• **Your task**:
Pictures stay out of the copy. Transcribe exactly, and only, the line with "The height and" through the last line of the entries below.

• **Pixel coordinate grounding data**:
++++

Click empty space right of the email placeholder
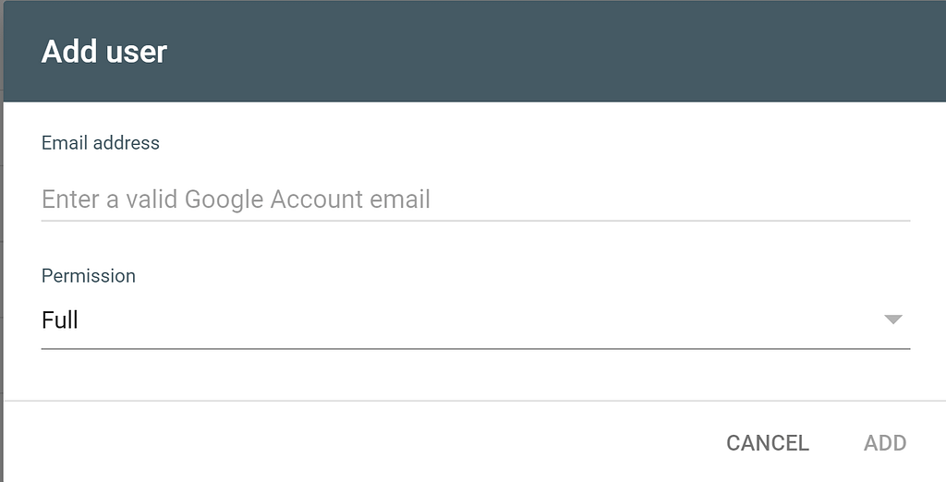This screenshot has height=482, width=946. pos(665,199)
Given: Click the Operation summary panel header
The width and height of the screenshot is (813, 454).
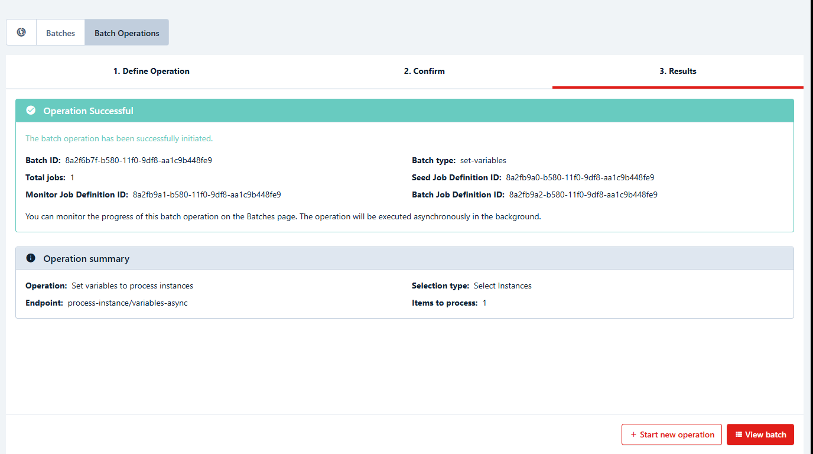Looking at the screenshot, I should pyautogui.click(x=404, y=258).
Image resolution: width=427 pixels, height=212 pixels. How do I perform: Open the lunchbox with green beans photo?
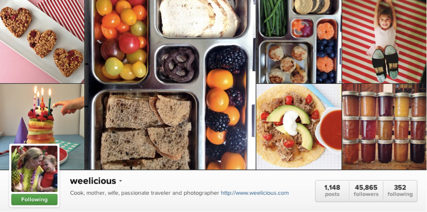(x=299, y=41)
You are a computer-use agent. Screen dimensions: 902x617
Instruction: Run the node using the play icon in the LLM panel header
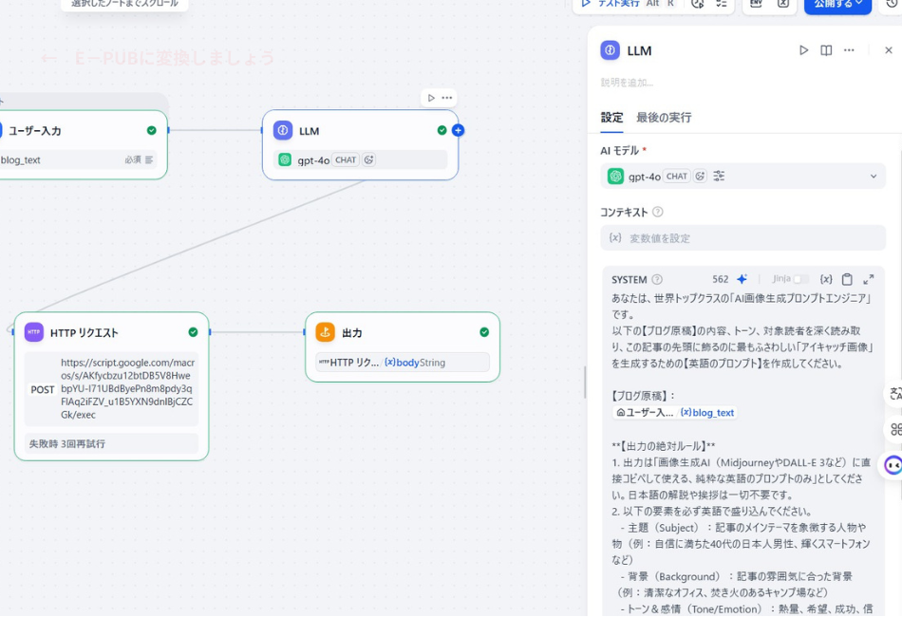[x=803, y=50]
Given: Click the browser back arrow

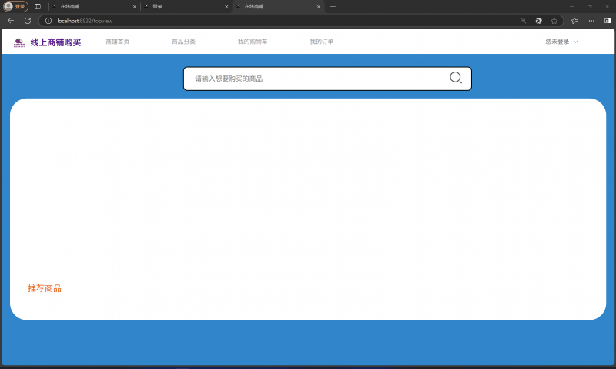Looking at the screenshot, I should click(11, 21).
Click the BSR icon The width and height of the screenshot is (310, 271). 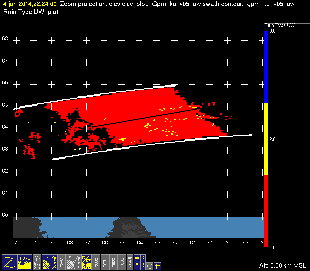tap(96, 262)
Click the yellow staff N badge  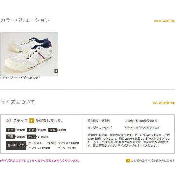[32, 120]
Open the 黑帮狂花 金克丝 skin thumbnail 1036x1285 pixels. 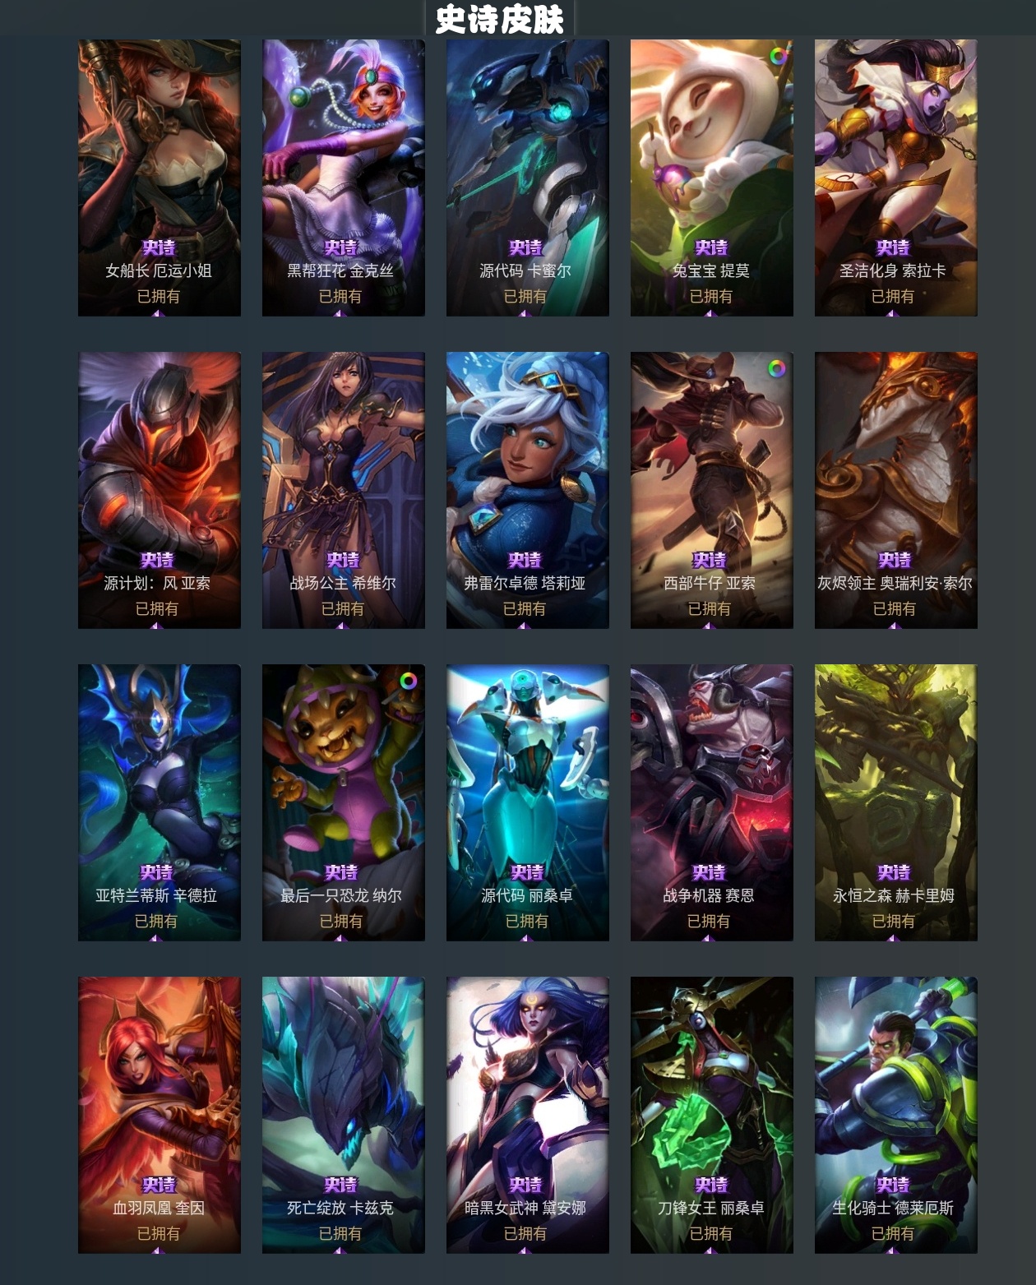tap(344, 178)
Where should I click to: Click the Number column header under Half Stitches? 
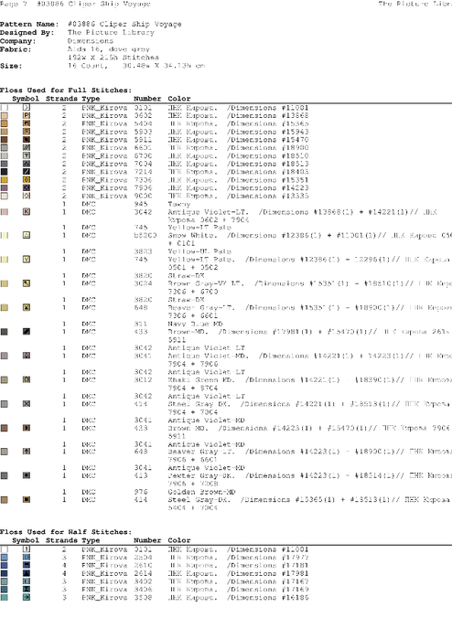click(147, 540)
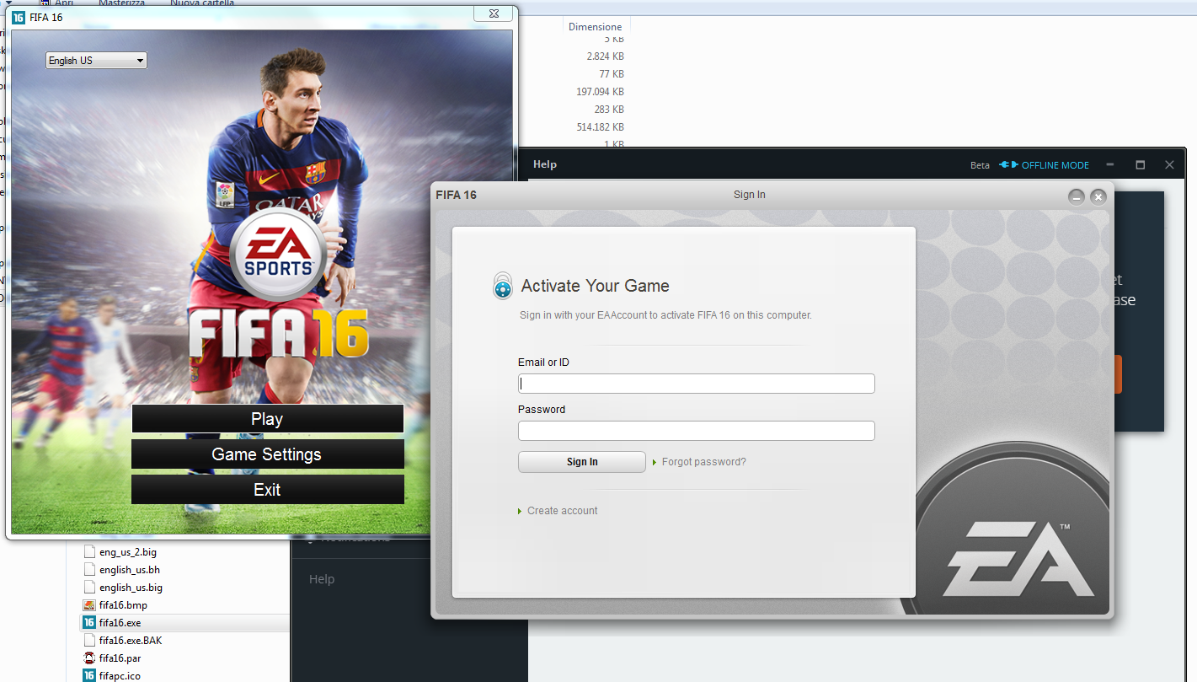Click the fifa16.exe file icon
Viewport: 1197px width, 682px height.
click(89, 623)
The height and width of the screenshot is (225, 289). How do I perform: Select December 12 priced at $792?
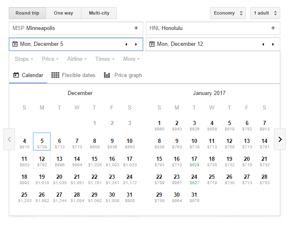42,161
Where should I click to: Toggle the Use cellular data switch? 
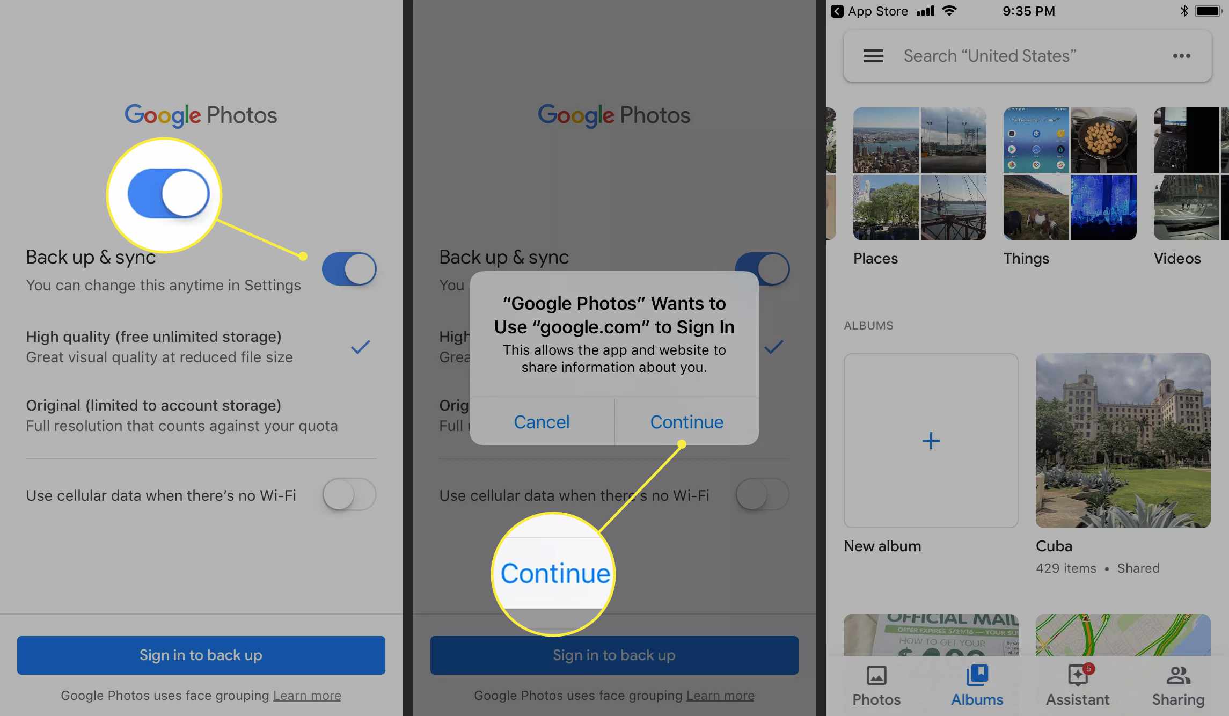click(x=347, y=494)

++++

• **Solution to this task**:
The height and width of the screenshot is (225, 289). How do I perform: Select December 12 priced at $792?
42,161
Where should I click to: Toggle the Use cellular data switch? 
click(x=347, y=494)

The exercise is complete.